Born in Istanbul in 1961, Ataman left to go to film school in Los Angeles in the early 1980s. He returned in the mid-90s as an openly gay practitioner making feature films. In 1997, Ataman changed technique, pointing a camera at the opera singer Semiha Berksoy for almost eight hours. The resulting work, 'semima b. unplugged' was picked up by the curator of the Istanbul Biennial and then in quick succession Ataman showed at the 1999 Venice Biennial and then the 2002 edition of documenta before winning the Carnegie Prize and being shortlisted for The Turner Prize in 2004.

 

Ataman's work of this period focused on allowing his subjects to tell their stories and articulate their subject positions that often undermined the concept of fixed genders or sexualities in favour of more fluid, subjective points of identification. Many of the works that Ataman became well-known for during this period might be seen as pre-figuring contemporary debates around identity and subjectivities. As Elizabeth Schambelan wrote in Artforum in 2010 on Ataman's mid-career retrospective at Istanbul Modern, " The artist’s grand themes—the heroic nature of self-creation and self-transformation, the fluidity and inherent performativity of gender, sexuality, and personality—are themselves politically sensitive, insofar as they are unabashedly queer." 

 

In the mid 2010s though, Ataman moved focus once more, towards a more holistic concept of art, culture and environmentalism and a critique of neo-liberalism and global capitalism.
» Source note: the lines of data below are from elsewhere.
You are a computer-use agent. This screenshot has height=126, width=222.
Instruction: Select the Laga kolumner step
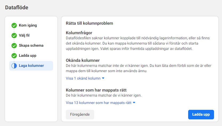click(31, 66)
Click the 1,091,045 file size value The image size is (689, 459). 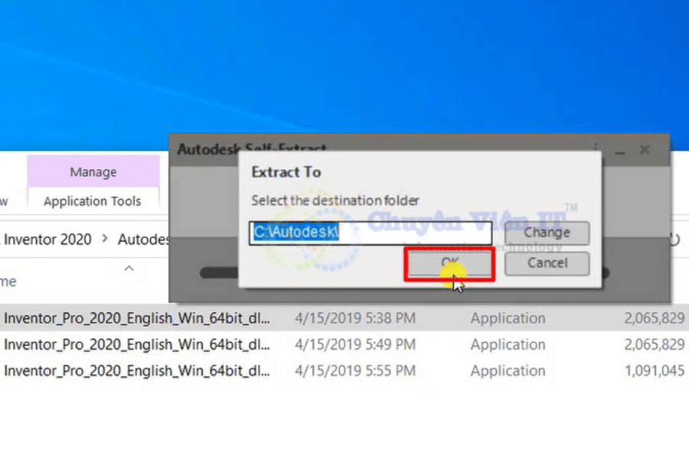[x=654, y=371]
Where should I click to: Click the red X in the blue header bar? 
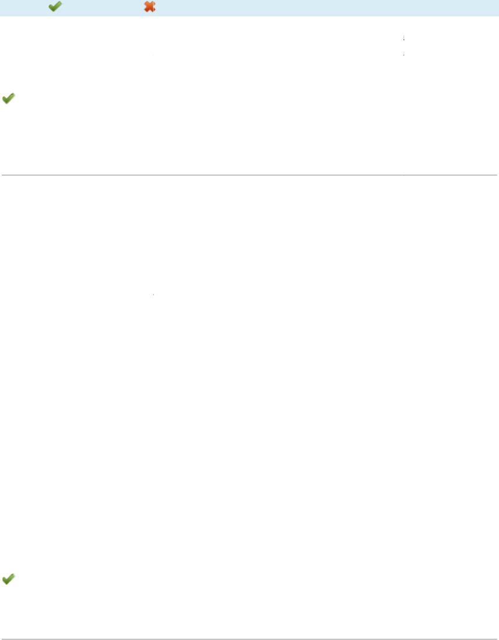150,7
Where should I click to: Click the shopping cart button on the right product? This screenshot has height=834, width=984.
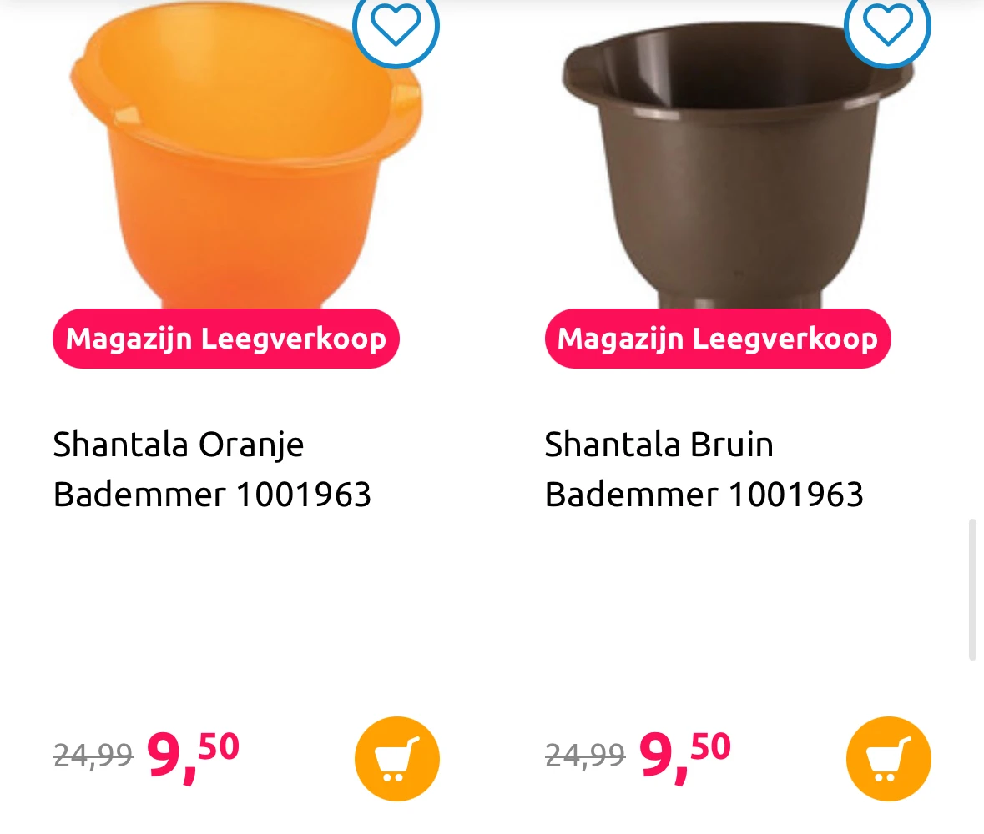(x=888, y=758)
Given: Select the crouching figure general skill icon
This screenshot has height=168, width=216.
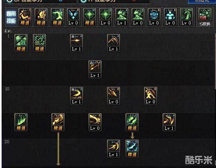Looking at the screenshot, I should 41,17.
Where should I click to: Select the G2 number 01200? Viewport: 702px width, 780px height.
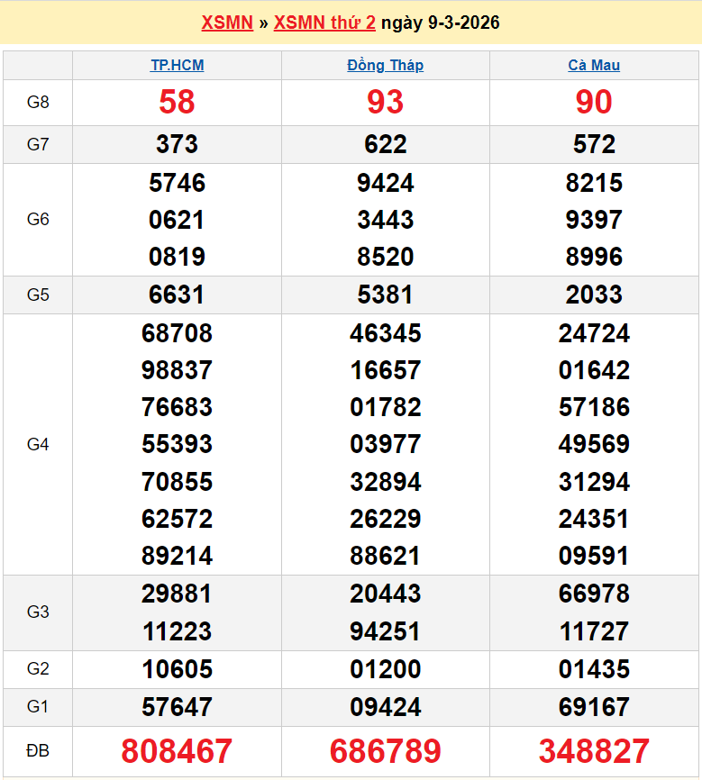(385, 669)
For his Palanga Art & Architecture Farm, Ataman started a livestock farm in Anatolia before inviting architects to develop projects and structures that were shaped by the behaviour and needs of the lifestock. A number of the buildings including KA House and the House of Chickens have won architectural awards. 

 

Ataman has recently returned to exhibiting in more conventional gallery settings, and after a break from working with commercial galleries, Ataman exhibited two exhibitions with Niru Ratnam Gallery in April to May 2022. The gallery's relationship with the artist in fact started back in 2002 with the publication of an interview with Ataman by Niru Ratnam for The Observer on the occasion of the artist's solo exhibition at the Serpentine Gallery, twenty years prior to his gallery exhibitions.